Records contained in a dataset:
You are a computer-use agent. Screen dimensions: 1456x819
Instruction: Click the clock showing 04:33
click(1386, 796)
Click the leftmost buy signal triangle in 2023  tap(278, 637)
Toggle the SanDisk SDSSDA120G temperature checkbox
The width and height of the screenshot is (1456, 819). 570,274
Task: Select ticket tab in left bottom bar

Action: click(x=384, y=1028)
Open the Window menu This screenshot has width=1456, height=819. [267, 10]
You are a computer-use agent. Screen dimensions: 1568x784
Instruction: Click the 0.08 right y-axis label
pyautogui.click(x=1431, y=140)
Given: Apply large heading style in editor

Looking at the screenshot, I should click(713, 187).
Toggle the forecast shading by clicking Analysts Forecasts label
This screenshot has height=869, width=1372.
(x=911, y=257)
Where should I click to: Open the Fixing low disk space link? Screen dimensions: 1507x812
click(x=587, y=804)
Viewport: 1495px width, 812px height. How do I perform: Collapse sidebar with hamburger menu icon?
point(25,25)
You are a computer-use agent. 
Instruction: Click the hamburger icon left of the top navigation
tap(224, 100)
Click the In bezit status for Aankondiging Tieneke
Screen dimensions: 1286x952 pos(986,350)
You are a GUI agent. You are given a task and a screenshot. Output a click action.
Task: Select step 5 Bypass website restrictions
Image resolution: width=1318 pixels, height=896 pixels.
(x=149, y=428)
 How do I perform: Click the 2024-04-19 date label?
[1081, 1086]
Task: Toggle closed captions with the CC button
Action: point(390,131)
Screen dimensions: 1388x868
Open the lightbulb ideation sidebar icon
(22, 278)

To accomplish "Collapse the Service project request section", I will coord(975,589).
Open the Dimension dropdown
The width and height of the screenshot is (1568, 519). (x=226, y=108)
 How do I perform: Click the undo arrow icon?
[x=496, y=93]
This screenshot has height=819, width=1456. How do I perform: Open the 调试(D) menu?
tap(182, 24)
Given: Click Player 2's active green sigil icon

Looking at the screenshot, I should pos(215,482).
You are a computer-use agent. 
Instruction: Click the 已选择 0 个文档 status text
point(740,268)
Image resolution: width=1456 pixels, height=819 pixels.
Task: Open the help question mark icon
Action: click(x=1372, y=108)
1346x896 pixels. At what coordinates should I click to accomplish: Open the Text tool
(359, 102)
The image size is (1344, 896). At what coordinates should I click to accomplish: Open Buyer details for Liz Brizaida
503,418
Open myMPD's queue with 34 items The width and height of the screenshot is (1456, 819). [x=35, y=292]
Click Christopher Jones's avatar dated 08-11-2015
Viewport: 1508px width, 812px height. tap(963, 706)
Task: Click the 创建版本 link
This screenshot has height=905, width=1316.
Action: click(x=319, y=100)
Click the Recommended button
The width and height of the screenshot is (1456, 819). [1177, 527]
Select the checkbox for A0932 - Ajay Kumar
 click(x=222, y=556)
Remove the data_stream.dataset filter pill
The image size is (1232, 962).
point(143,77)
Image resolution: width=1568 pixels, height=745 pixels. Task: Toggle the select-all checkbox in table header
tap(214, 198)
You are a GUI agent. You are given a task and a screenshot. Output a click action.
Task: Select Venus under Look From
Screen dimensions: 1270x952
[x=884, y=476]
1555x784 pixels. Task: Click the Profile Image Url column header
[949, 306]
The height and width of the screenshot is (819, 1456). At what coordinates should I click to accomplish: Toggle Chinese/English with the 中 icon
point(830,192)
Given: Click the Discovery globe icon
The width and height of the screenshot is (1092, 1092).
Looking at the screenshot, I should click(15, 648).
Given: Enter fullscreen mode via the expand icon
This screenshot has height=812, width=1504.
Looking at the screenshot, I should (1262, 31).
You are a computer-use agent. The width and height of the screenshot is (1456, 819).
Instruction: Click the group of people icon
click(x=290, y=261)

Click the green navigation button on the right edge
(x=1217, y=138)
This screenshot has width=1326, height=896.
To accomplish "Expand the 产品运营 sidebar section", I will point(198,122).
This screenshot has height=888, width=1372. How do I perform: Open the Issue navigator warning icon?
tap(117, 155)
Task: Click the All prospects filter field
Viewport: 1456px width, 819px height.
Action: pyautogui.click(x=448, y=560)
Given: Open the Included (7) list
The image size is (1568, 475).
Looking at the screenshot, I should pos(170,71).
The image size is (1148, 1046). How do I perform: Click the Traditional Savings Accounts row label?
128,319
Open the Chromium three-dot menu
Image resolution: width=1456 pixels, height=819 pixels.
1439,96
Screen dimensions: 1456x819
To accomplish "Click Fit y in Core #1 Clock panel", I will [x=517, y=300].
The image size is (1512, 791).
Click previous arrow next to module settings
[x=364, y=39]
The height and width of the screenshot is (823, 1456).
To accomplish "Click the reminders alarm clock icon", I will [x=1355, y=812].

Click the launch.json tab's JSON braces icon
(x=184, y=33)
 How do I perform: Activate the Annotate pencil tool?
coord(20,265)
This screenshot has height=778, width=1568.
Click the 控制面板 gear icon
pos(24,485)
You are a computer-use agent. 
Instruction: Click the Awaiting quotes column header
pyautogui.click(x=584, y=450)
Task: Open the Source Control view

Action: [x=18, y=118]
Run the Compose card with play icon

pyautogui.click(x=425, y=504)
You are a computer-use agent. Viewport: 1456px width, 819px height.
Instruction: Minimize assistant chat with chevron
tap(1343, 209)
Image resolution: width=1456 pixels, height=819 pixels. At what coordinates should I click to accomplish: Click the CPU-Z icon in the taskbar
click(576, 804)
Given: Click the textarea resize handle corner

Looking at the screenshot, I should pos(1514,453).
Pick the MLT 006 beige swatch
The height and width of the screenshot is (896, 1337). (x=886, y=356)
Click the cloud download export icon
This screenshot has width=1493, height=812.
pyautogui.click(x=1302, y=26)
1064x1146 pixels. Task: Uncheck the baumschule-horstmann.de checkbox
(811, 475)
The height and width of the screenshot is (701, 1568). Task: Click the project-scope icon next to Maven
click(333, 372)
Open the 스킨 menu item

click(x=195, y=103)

• _TRY IT_:
A verbatim transcription is needed of the lines above, starting at the line with "This screenshot has height=888, width=1372." and ending at the line with "Given: Open the Included (7) list", both included, and of nothing else.

• _WRITTEN SOLUTION_:
This screenshot has height=888, width=1372. How do I perform: Open the Issue navigator warning icon?
tap(117, 155)
Task: Click the All prospects filter field
Viewport: 1456px width, 819px height.
Action: pyautogui.click(x=448, y=560)
Given: Open the Included (7) list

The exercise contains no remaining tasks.